Выбрать главу

Есть и такое свойство у памяти: хранит она то, что отложилось более глубоко, то, что было очень дорогим, то, что забыть нельзя. Память индивидуальна. Она хранит свое. Только свое. Только то, чем жил человек. А память народная соткана из ячеек памяти отдельных людей.

Случается так: то, что дорого мне, значительно для меня, совсем неинтересно другому, другим. А ведь делиться надо интересным, рассказывать о нем.

Да, собственно, чем интересна моя жизнь? Таких, как я, в стране тысячи, сотни тысяч. Говорят, статистики определили, что нашему поколению, людям, родившимся в 1920, 1921, 1922 годах, не повезло. Многих взяла война. Из ушедших на войну в живых осталось около трех процентов. Может быть, это и так. Наверное, очень счастливым может считать себя человек из этих самых трех процентов.

И вот сейчас, перебирая события своей жизни, пожалуй, возьму на себя смелость сказать: считаю себя счастливым человеком — и не только потому, что я из этих трех процентов, но и потому, как сложилась моя военная и послевоенная судьба. Как началась для меня лестница жизни, какие ступени передо мной поставила.

Человек начинает считать жизненные ступени-этапы с самостоятельности. С того момента, когда отрывается от родительского крова, от детства, от юности, от опеки и заботы близких, родных. Так бывает не у всех, но у многих. Так было и у меня.

Это было в сороковом… Восемнадцать лет. Только что окончена школа. Осталось в памяти особое, очень сильное чувство, переполнявшее меня, когда, сдав последний экзамен, я ехал домой. Давно знакомые, пробегающие мимо окон электрички места казались новыми, окрашенными в какой-то необыкновенный цвет. Улыбалось все — люди, деревья, дома…

Что же теперь меня ждет? Что впереди? Известно было лишь одно: осенью, в октябре, призыв в Красную Армию. Таков был закон. Октябрь подошел очень скоро. 4 октября. 4 октября 1940 года. Повторяю потому, что тот же день, 4 октября, только семнадцать лет спустя, в моей жизни, в моей памяти остался тоже навсегда.

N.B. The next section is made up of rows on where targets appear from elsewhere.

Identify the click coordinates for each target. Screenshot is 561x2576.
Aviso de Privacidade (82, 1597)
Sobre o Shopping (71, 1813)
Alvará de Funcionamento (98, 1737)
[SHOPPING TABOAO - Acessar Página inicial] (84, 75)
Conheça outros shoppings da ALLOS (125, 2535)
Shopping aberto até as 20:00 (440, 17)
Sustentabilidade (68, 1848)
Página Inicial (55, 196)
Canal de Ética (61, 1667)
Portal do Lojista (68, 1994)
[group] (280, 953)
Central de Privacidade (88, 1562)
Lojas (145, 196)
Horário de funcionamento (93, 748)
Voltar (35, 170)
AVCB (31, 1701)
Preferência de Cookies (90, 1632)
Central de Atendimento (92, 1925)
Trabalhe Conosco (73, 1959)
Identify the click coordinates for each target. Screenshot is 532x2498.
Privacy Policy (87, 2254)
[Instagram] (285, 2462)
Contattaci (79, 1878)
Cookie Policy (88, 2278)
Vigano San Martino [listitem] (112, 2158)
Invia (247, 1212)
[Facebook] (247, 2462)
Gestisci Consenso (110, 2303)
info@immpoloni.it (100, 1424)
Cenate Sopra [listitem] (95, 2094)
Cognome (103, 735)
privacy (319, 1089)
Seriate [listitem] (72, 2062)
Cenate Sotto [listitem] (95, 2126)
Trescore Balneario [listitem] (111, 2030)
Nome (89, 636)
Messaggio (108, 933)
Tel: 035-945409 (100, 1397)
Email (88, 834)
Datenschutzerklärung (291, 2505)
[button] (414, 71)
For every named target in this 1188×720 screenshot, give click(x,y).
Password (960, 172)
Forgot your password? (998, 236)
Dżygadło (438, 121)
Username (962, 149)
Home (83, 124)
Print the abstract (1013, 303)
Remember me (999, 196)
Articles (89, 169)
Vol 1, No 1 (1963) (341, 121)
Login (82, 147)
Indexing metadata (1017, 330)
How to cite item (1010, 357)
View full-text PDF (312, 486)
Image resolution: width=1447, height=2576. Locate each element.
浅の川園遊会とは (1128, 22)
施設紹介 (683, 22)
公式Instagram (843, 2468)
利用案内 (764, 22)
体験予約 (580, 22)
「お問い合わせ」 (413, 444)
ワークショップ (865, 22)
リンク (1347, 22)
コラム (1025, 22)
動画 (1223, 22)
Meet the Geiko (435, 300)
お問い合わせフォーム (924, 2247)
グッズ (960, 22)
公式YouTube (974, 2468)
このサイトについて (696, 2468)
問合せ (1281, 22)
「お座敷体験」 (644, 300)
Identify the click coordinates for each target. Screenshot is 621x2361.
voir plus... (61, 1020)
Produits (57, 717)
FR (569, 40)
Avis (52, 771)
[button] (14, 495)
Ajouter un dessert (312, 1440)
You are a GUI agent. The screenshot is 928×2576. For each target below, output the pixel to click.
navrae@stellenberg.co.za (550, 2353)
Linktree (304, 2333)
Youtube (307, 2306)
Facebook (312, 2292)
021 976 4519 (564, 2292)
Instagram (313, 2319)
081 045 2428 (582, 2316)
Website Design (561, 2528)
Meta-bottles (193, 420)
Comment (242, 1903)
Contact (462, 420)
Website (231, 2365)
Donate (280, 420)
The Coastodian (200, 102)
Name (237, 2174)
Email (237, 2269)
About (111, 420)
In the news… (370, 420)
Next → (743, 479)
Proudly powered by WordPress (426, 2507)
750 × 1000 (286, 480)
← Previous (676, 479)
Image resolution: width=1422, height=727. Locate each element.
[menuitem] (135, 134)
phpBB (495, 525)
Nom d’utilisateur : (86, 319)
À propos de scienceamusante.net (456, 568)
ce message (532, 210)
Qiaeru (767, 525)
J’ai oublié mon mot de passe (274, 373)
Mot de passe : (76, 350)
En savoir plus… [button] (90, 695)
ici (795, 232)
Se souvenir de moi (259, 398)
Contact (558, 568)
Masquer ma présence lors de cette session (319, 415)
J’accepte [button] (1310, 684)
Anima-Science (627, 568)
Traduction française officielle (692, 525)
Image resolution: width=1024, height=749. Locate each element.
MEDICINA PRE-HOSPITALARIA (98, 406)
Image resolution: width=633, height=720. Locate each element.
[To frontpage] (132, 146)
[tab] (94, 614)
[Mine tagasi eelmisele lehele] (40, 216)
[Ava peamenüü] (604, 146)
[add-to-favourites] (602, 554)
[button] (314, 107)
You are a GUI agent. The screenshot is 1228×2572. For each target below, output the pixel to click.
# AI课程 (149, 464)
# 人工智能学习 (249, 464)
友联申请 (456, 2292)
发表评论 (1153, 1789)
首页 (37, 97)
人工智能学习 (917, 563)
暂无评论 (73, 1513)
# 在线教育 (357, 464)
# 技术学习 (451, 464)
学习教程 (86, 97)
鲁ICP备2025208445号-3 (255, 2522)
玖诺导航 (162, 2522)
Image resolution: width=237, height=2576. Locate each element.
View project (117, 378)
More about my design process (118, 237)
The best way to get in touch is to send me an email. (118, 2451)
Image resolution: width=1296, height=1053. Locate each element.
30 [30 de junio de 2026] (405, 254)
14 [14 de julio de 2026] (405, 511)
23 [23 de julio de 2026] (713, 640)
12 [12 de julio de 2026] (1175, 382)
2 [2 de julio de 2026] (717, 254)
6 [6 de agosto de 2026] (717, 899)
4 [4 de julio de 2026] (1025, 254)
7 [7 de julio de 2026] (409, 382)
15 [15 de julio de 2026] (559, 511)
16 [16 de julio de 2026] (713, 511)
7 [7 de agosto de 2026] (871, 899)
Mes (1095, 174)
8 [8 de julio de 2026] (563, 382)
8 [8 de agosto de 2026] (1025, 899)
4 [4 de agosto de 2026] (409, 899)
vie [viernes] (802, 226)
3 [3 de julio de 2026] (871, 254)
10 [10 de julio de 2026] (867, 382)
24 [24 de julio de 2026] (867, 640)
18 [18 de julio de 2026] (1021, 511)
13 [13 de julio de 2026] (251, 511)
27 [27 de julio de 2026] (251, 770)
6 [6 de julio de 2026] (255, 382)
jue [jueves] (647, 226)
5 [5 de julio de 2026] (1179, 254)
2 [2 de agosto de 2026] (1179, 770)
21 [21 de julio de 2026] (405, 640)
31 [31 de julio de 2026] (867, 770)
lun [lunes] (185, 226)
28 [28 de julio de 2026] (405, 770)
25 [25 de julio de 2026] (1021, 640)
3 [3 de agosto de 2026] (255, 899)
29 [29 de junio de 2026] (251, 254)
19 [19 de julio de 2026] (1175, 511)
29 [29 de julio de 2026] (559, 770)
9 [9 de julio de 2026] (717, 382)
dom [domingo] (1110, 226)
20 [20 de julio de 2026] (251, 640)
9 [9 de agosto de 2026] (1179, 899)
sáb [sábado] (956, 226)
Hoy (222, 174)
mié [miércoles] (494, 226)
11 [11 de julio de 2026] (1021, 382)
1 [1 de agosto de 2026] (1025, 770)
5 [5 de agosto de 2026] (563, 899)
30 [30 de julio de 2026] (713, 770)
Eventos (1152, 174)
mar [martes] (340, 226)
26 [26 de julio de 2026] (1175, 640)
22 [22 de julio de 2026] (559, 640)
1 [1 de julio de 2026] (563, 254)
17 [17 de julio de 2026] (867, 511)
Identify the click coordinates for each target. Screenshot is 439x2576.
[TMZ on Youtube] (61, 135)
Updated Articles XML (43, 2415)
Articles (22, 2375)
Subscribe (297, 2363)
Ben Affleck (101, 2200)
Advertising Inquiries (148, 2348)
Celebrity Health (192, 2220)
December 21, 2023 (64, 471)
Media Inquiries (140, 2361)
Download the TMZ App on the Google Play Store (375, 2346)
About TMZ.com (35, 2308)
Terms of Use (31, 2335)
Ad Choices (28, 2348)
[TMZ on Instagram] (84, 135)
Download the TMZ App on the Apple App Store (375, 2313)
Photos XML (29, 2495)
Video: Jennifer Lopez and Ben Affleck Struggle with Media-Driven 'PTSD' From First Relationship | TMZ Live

4 октября 1940 года группа призывников, самых разных и по виду и по настроению, погрузилась в теплушки, побросав свой немудреный багаж на дощатые нестроганые двухэтажные нары. На каждых нарах — по восемь человек, всего в вагоне нас тридцать два. Мы ехали на границу. Поняли это по тому, что сопровождали группу несколько командиров в зеленых фуражках. Но куда? — Граница велика.

Пожалуй, в тот момент, когда за отодвинутой дверью вагона растаяли контуры Москвы, я понял, что все старое — веселое и беззаботное — кончилось, что началось новое, пока еще неясное и загадочное. Шестеро суток пути — и вот Киев, потом станция Волочиск, затем Западная Украина — Тернополь, Львов.

Поздно вечером 10 октября — остановка. Вокзал. Темень. Тишина. Команда старшего: «Вылезать тихо, по одному! Не разговаривать! Не курить!» Паровоз уперся в границу. Перемышль.

Разношерстной толпой, отнюдь не по-военному, прошли мы по темным, тихим улицам города. На следующий день — все в баню. С каким трудом впервые в жизни многие из нас пытались обернуть ноги портянками, надеть сапоги. В новеньком военном обмундировании — синих галифе, гимнастерках с зелеными петлицами с малиновым кантом, серых буденовках — все стали одинаковыми, словно близнецы какой-то огромной семьи.

Итак — мы пограничники. Начались дни занятий. Мы учились охранять границу — нести трудную, опасную, почетную и интересную службу. Прошло четыре месяца пребывания в учебном батальоне. Наконец мы приняли присягу. И вот — застава. Настоящая, не учебная. Большой дом в деревушке Михайлувке. В 150 метрах от заставы река Сан — приток Вислы. Это граница. Наша граница с так называемой «зоной государственных интересов Германии».

Участок нашей заставы считался одним из спокойных. Нарушений границы почти не было. Завидовали мы, признаться, городской перемышльской заставе. Чуть не тысяча задержаний в год! Шутка сказать — по три в сутки!

Служба была очень интересной. Дозоры, секреты, винтовка-трехлинейка, два подсумка патронов, две гранаты РГД-33 в брезентовом чехле на поясе — все боевое, настоящее, не учебное. Помню, с каким восторгом смотрел я на старый пень близ дозорной тропы, в котором под отодвигавшимся куском коры было спрятано телефонное гнездо. Старший наряда вынул из чехла трубку, включил провод в гнездо и вполголоса доложил дежурному по заставе обстановку.